*Directions for this task*:
Using the listing below, copy exactly each line from the one that has "Viewport: 917px width, 702px" through the one that has "Where should I click to: Open"; omit the pictures.

*Given records*:
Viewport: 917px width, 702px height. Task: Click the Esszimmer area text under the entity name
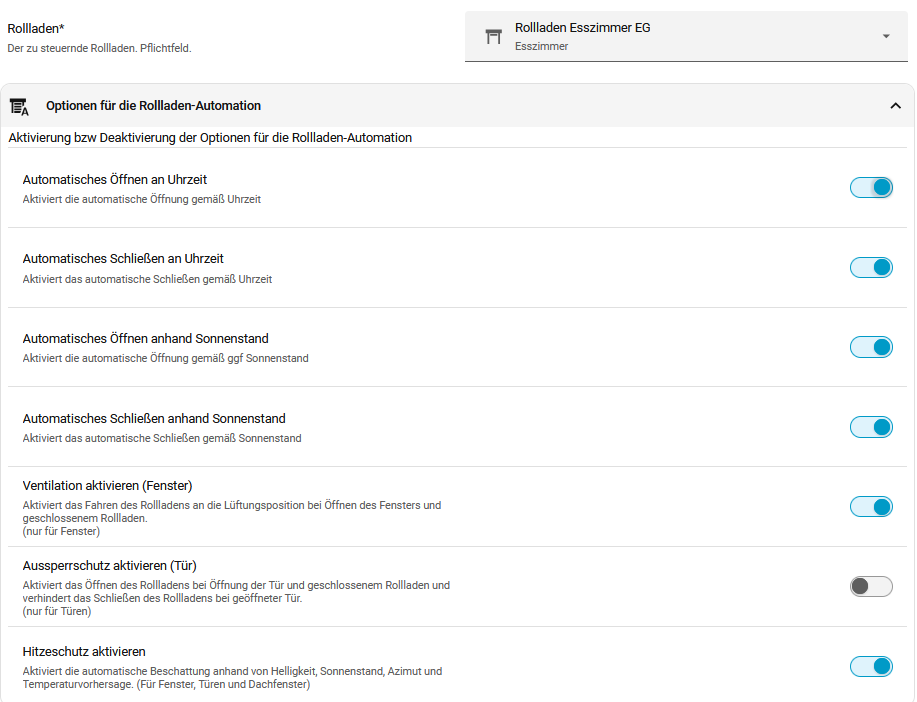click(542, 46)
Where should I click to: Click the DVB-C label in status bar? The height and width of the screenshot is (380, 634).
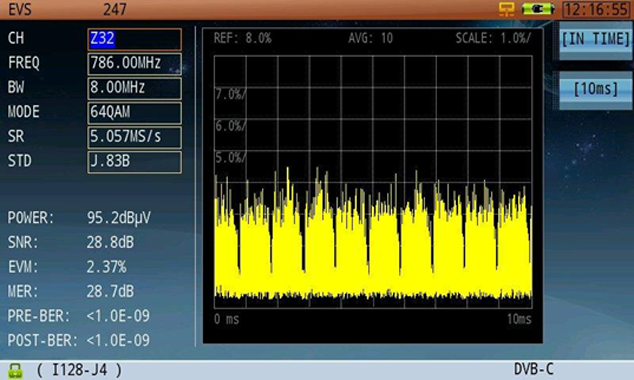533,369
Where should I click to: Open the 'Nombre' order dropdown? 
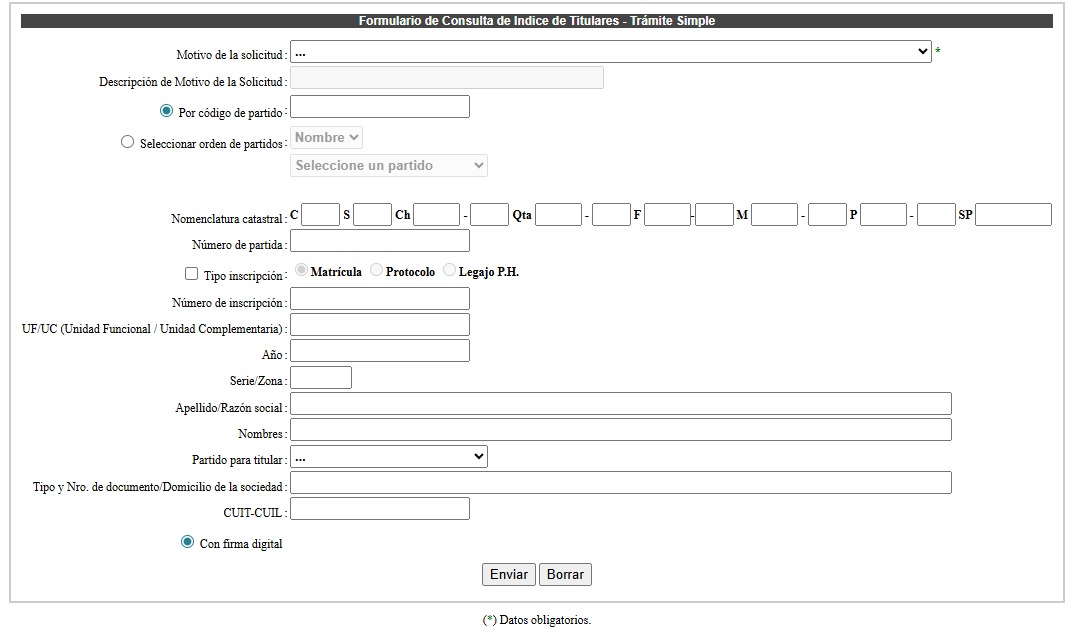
==
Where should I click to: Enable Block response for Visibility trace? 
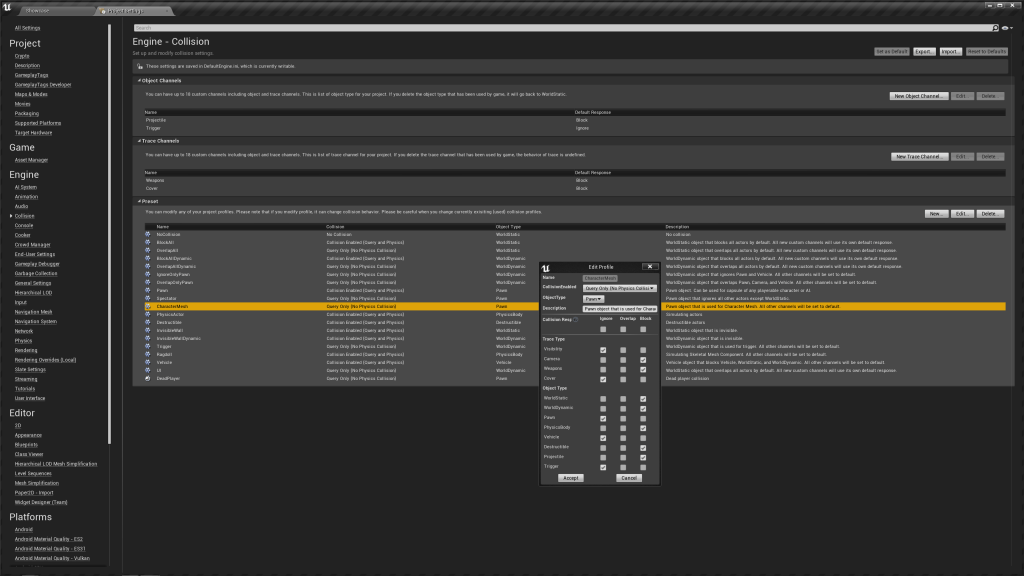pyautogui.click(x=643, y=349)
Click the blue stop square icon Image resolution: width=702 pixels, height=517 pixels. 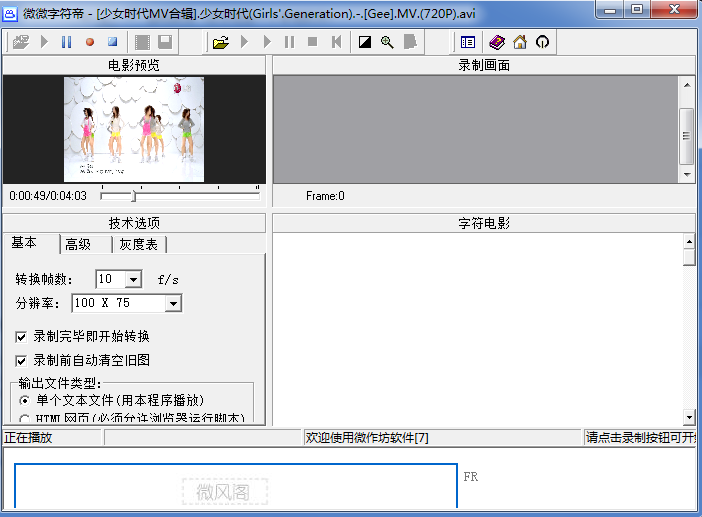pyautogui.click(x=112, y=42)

*Task solution*:
Viewport: 917px width, 702px height. Task: Click the Esszimmer area text under the entity name
click(542, 46)
Where should I click to: Click the DVB-C label in status bar? The height and width of the screenshot is (380, 634).
533,369
Where should I click to: Open the 'Nombre' order dropdown? 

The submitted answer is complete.